The U.S. doesn’t have a formal set of laws for how AI should be regulated in the private sector. Meanwhile, the E.U. is already on it. What do you see as the next steps in AI regulation here in the U.S.?

We definitely need to bring some technical robustness to have laws that can be enforceable and are clear. For example, if we say AI safety or accountable AI, what does it really mean? My personal thought is that the right set of guardrails and safeguards for AI will take a hybrid of horizontal and vertical approach that brings some sort of interoperability and uniformity for understanding, managing, and measuring risk across the different domains. [Editor’s note: Horizontal regulation applies to all applications and sectors of AI and is typically led by the government, whereas vertical regulation applies only to a specific application or sector of AI]. But there are certain differences or needs for each of the use cases, so that’s why a vertical or use-case-specific measurement-standards policy would help; I think that would be a more flexible approach that allows for innovation to happen.

My hope is that AI and all of these advances can really solve some of the biggest challenges of our time—from medicine to climate. I always say to my friends and colleagues that taking care of elderly parents is as satisfying as seeing our children grow up. I lost my parents to a rare disease, my father to cancer, but we can have solutions for that.

I know we’ve talked a lot about RMF, but what else are you working on now that the framework is out? Is there anything new coming from your office?

One of the things that we’re spending a lot of our time on and we are very excited about is evaluations of AI systems. We’re building an evaluation program on understanding AI risks and impacts, both looking at technical robustness, but also society and robustness and what it will look like. On the operationalization of AI RMF, we’re helping organizations and entities build profiles and actually start using risk management in different domains.

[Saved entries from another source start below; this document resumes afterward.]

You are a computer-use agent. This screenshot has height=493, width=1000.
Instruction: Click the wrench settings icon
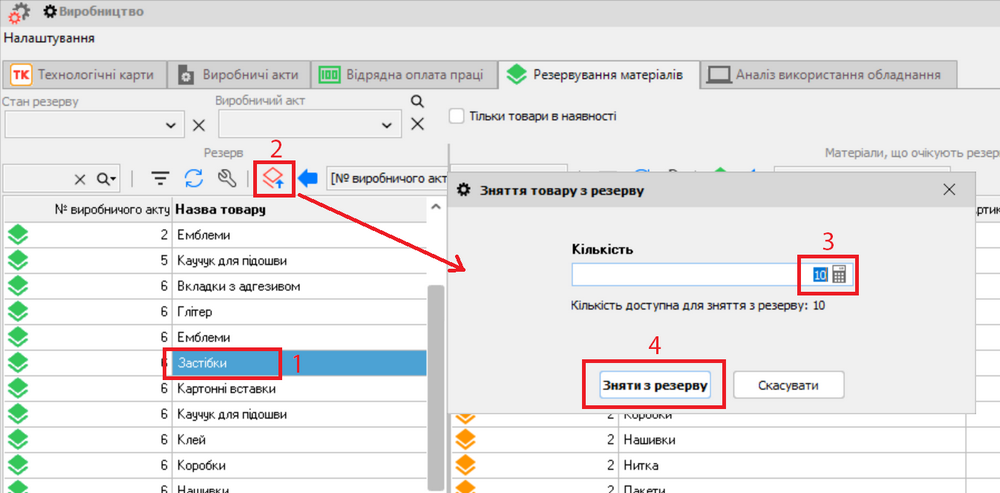227,179
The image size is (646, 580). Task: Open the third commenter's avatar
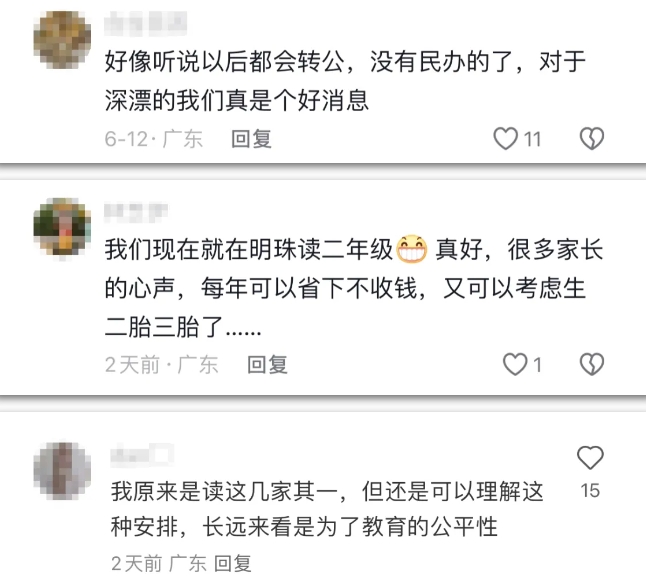point(62,471)
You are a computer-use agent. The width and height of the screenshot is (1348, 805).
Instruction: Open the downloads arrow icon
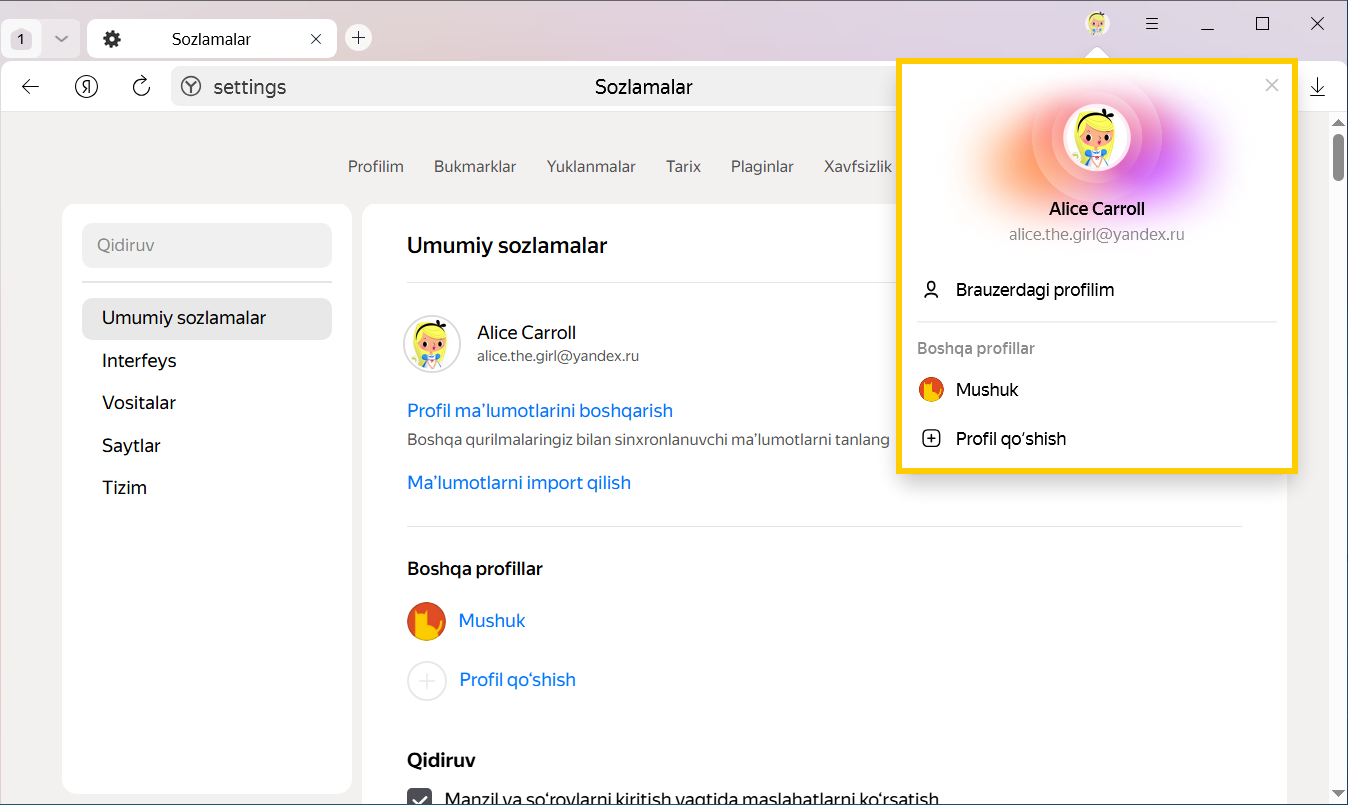pyautogui.click(x=1317, y=87)
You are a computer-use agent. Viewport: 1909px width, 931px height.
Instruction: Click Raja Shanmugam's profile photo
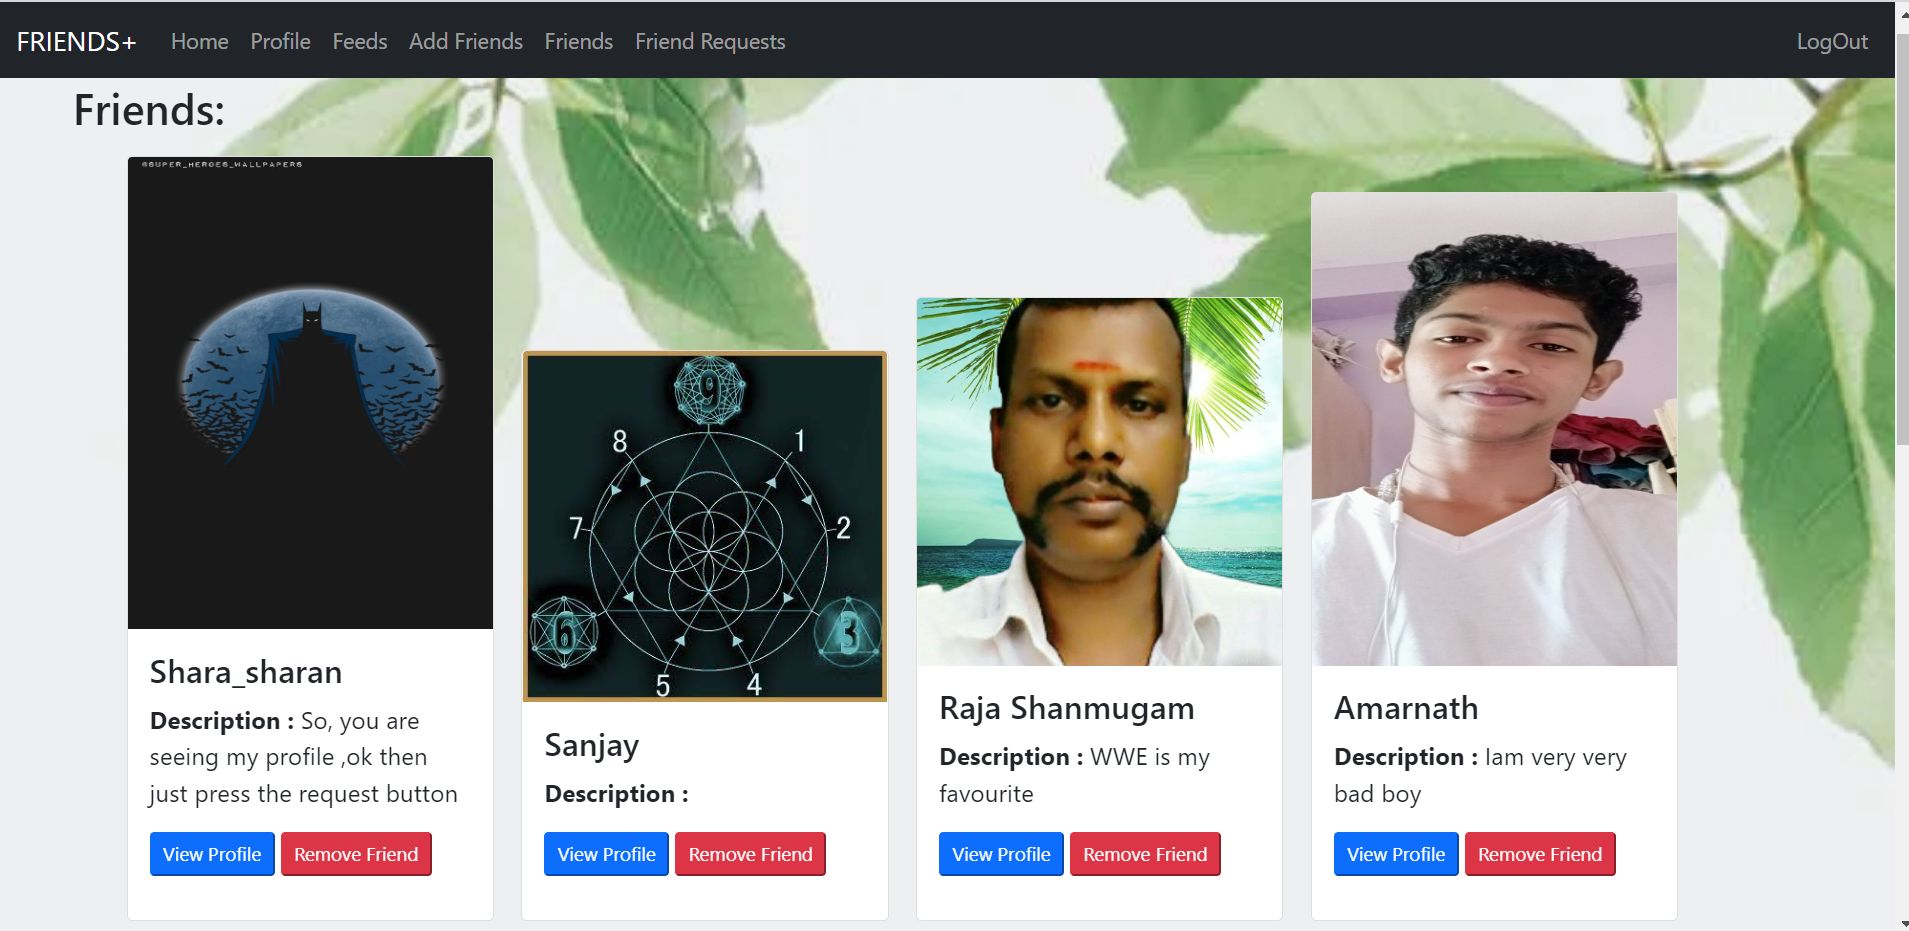(x=1099, y=481)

Another initiative that we launched in June was developing a cross-sector profile of AI RMF for managing the risk of generative AI systems. AI RMF came out in January, and then ChatGPT 3.5 in November and ChatGPT 4 in February. The first question that we got is whether the AI RMF is applicable to ChatGPT and generative AI—and the answer is yes. So we launched a generative AI public working group to develop specific guidance for managing the risk of generative AI systems. What we’re tackling now is guidance on how to basically do the verification and validation of the model prerelease. So a lot of talking about red-teaming, trying to bring some scientific and technical rigor and vigor to that. [Red-teaming is a process of testing AI to find the inaccuracies and biases within it].

Another area is guidance for digital content provenance. So when you see a piece of content, image, text, how do you know if it’s generated by AI or not? Two other activities within the generative AI public working group is the governance—we believe that governance is really, really important. Every risk management starts with governance and ends with governance. And then incident disclosure—having a set of inventory of the incidents and vulnerabilities that can help with expanding the knowledge of AI, vulnerabilities and incidents for the research and developer community.

Science and technology, including AI, is traditionally dominated by men. I’m curious what you’d say to young people and women in particular who want to go into this type of work like you?

My whole schooling—college, graduate school—I was one of the few girls in the class. What do I tell them? I tell them that the sky is not even the limit. It’s just the starting point. So dream big, go for what you want. I grew up in Iran, as I told you, a very strange time and strange place to grow up and be a girl interested in math and science. My father always told us that as long as you work the hardest and maintain your integrity, nothing is impossible.